İşçi sınıfı devrimlerinin evrensel bir karakter taşıdığı ama her ülkedeki devrimin oraya özgü yanları olacağı doğrusundan yola çıkan Doktor Hikmet’in bu arayışının İslam’da ve Osmanlı’da sosyalizan yönler bulmaya varmasını, bu topraklara ait bir tarih tezi arayışının sınıfsal perspektifi kenara itip ahlaki ve bireysel kategoriler yaratmaya başlamasını, 1930’larda yeni kurulan rejim ve bu rejimin kurumlarıyla yapılan hesaplaşmanın 1950’lerden itibaren tam tersi bir yöne savruluşunu, aşamacılığı, orduculuğu, Milli Birlik Komitesi’ne yapılan önerileri ise tarihimizin önemli eksiklerinden biriyle açıklayabiliriz.
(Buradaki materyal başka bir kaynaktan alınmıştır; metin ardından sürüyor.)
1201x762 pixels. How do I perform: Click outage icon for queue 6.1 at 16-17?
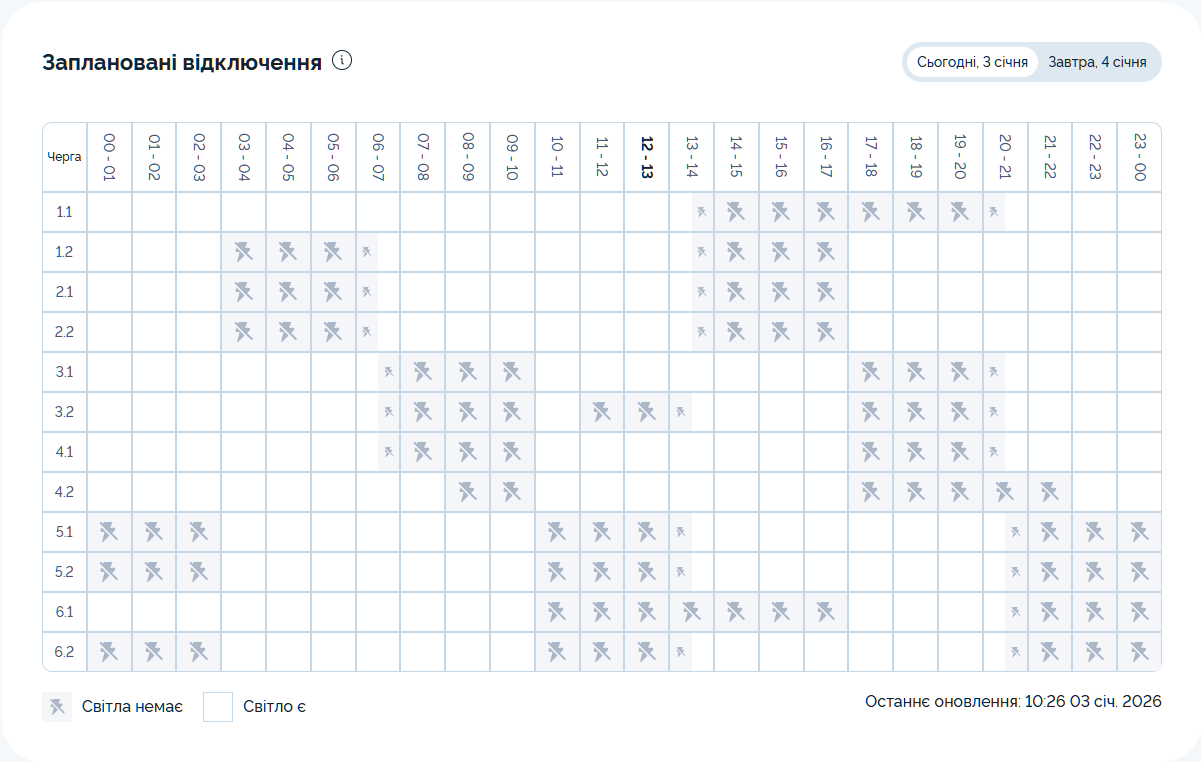coord(825,612)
Doktor Hikmet Kıvılcımlı, benzer başkaları gibi, sürekliliği olan kolektif bir iradeden ve kolektif bir üretimden yoksun olarak arayış içerisinde olmuştur. Tarih iddialı bir aydına yalnız başına da olsa dolaşabileceği geniş bir alan sunarken, siyaset bu yalnızlığı yol alabilmek için girilen çıkmazlara dönüştürmüştür.
Sanırım ki, Kıvılcımlı’nın mirası bu yalnızlıkla ele alındığında daha anlaşılır olacaktır.